Le dernier de ces requins-marteaux, arrivé d’Australie il y a huit ans, est mort le 25 avril d’une infection causée par un champignon. Il ne s’alimentait plus depuis trois semaines et avait été placé en observation à l’écart des visiteurs. Il était atteint d’une fusariose, infection causée par « un champignon qui envahit toutes les voies internes du requin », a expliqué vendredi à l’AFP le directeur de Nausicaà, Philippe Vallette.

Une volonté de sensibilisation et de recherche

« En 2011, l’aquarium de Boulogne-sur-Mer avait déjà capturé dans leur milieu naturel vingt requins marteaux juvéniles, l’année dernière, une dizaine de bébés avaient encore été capturés dans une nurserie. Tous sont morts dans les bassins de Nausicaà. Pourquoi, après l’échec retentissant de 2011, l’aquarium de Boulogne-sur-Mer a-t il persisté à vouloir exhiber ces animaux fragiles, menacés et dont la longévité dans leur milieu naturel excède de loin celle d’une vie captive ? », s’insurge l’association Sea Shepherd dans son communiqué.

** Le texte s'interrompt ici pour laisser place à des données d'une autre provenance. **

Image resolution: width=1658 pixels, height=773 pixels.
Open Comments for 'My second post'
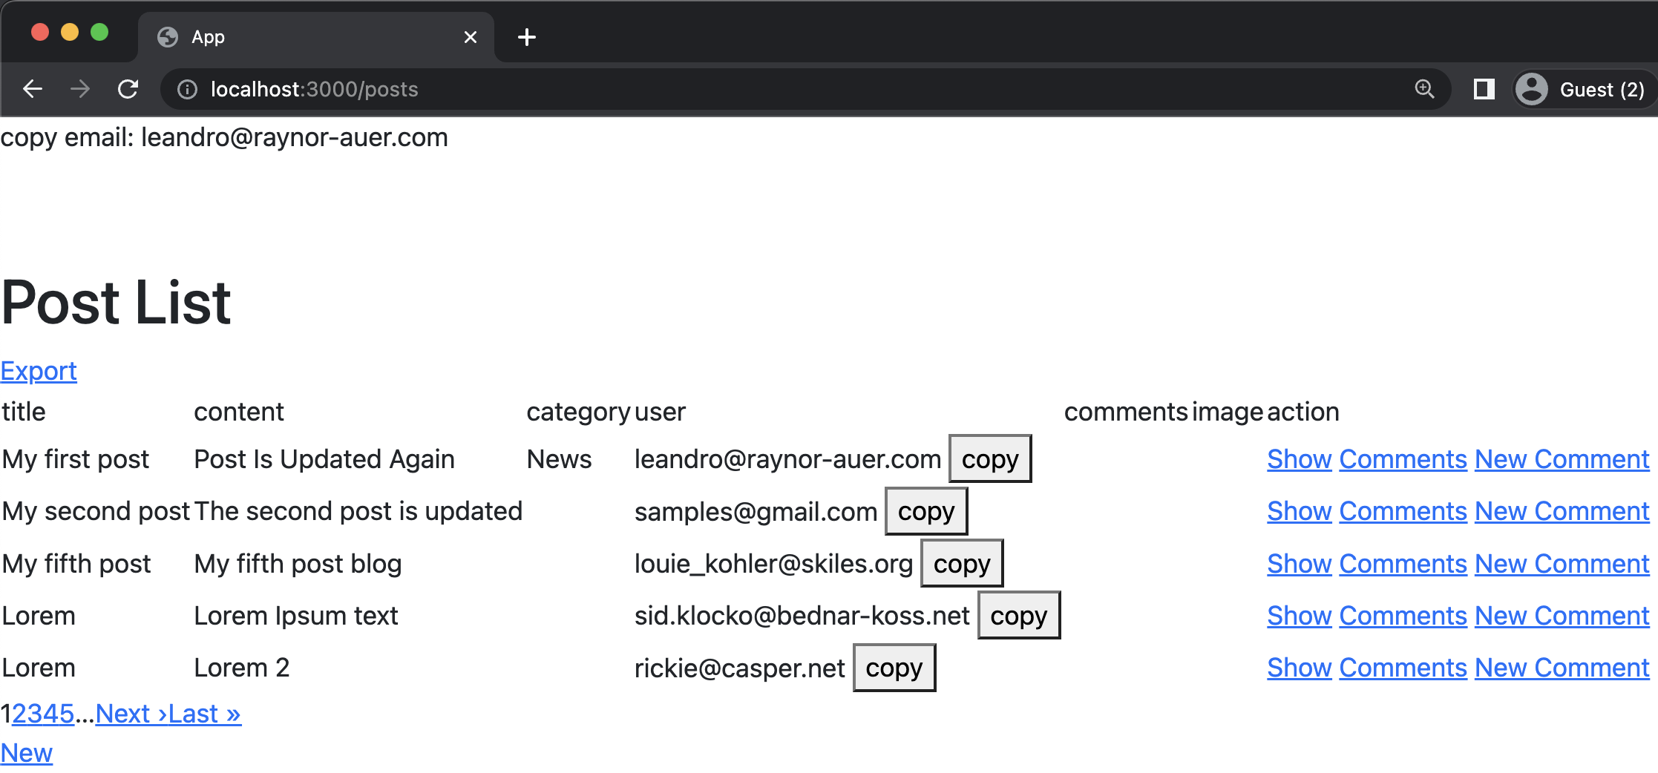click(1403, 511)
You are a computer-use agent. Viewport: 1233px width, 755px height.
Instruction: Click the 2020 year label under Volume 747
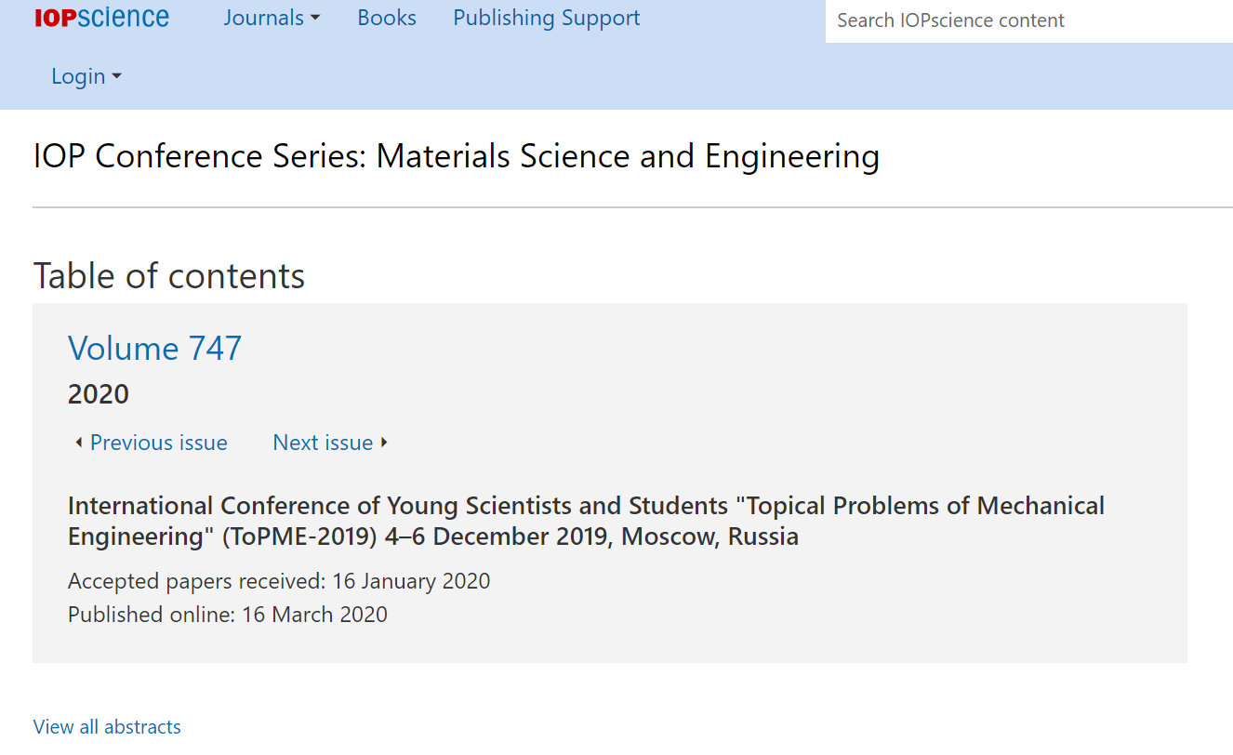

Reconnaissable à sa tête aplatie aux yeux périphériques, le requin-marteau halicorne peut mesurer jusqu'à 4 mètres à l'âge adulte. Il figure sur la liste rouge des espèces menacées de l'Union internationale pour la conservation de la nature (UICN).  Il est notamment victime de la surpêche car son aileron est très prisé dans les pays d'Asie, où il est consommé sous forme de soupe.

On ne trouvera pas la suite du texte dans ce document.